In the example of FIG. 3A, by providing the concave groove 4r on the outer peripheral surface of the outer layer body 4, the convex portion 4p is formed on the inner peripheral side of the outer layer body 4. As described above, the inner layer 3 separated from the outer layer 4 is restored to the state of being attached to the outer layer 4 again by sending air into the inner layer 3. However, in the region of the convex portion 4p shown in FIG. 3A, the inner layer body 3 does not return to the state of being attached to the outer layer body 4 again. That is, since the convex portion 3p of the inner layer body 3 once peeled from the outer layer body 4 abuts on the side surface 4ui of the convex portion 4p in FIG. 3A, the frictional force acting between the inner layer body 3 and the side surface 4ui or the like The inner layer 3 does not return to the state of being attached to the outer layer 4. Therefore, since the inner layer 3 is maintained in a state of being separated from the outer layer 4 at least in the peripheral region of the convex portion 4p, an air ventilation space is secured between the outer layer 4 and the inner layer 3. Further, the concave groove 4r is arranged below the ventilation hole 4c as an air discharge hole in FIG. 2A, and is arranged at a position connecting the ventilation hole 4c and the body portion of the double container main body 2. Therefore, when the internal pressure rises due to the change in the atmospheric temperature, the air between the outer layer 4 and the inner layer 3 in the body of the double container body 2 is surely passed through the region of the convex portion 4p, and is passed through the ventilation hole 4c. It can be discharged to the outside. Further, when the outer layer 4 is restored to its original shape after the contents are poured out, the air introduced from the ventilation holes 4c is surely passed through the region of the convex portion 4p, and the body of the double container main body 2 is restored. It can be supplied to the space between the outer layer body 4 and the inner layer body 3 in the portion.

In the modified example of FIG. 3B, the side surfaces 4u on both sides are configured to form an acute angle with respect to the bottom surface 4t of the concave groove 4r. Therefore, the angle formed by the side surface 4ui of the convex portion 4p with the top surface 4ti is also an acute angle. As a result, the circumferential width of the convex portion 4p of the outer layer 4 on the inner peripheral side is larger than the circumferential width of the convex portion 3p of the inner layer 3 separated from the convex portion 4p on the outer peripheral side. When peeled from the outer layer body 4, the outer peripheral end of the convex portion 3p of the inner layer body 3 comes into contact with the inner peripheral end of the convex portion 4p of the outer layer body 4. Therefore, as compared with the example of FIG. 3A, the adhesion between the inner layer body 3 and the outer layer body 4 can be suppressed more reliably. Further, the volume of the space between the outer layer body 4 and the inner layer body 3 can be increased as compared with the example of FIG. 3A. Therefore, when the internal pressure rises due to the change in the atmospheric temperature, the air between the outer layer 4 and the inner layer 3 in the body of the double container body 2 is more reliably passed through the region of the convex portion 4p, and the ventilation hole 4c Can be discharged to the outside. Further, when the outer layer 4 is restored to its original shape after the contents are poured out, the air introduced from the ventilation holes 4c is surely passed through the region of the convex portion 4p, and the body of the double container main body 2 is restored. It can be supplied to the space between the outer layer body 4 and the inner layer body 3 in the portion.
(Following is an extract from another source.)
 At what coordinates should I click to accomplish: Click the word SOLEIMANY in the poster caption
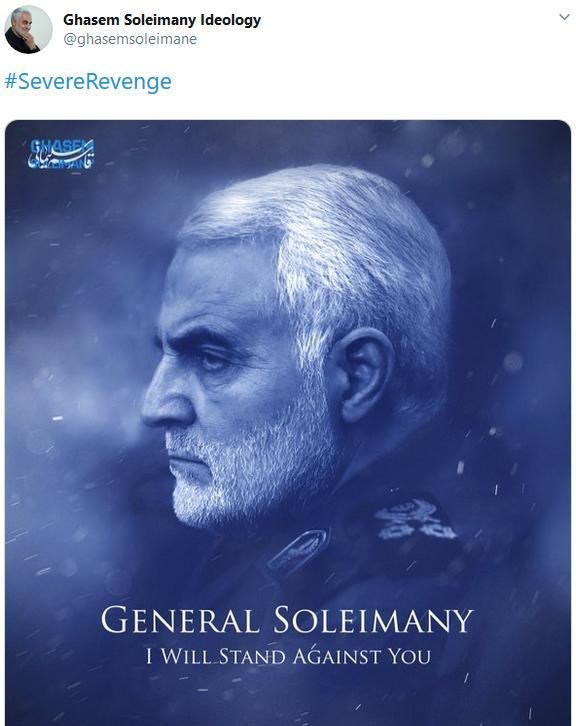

In the modified example of FIG. 3C, only one side surface 4u has an acute angle with respect to the bottom surface 4t of the concave groove 4r. Further, the other side surface 4u is provided so as to be substantially parallel to one side surface 4u. Therefore, on the side surface 4ui of the convex portion 4p corresponding to the side surface 4u that forms an acute angle with the bottom surface 4t in the concave groove 4r, the outer layer body 4 and the inner layer body 3 are surely separated as in the modified example of FIG. 3 (b). Can be maintained in the same state. Further, since the two side surfaces 4u of the concave groove 4r are configured to be substantially parallel to each other, the outer layer body 4 can be released from the mold without being forcibly removed.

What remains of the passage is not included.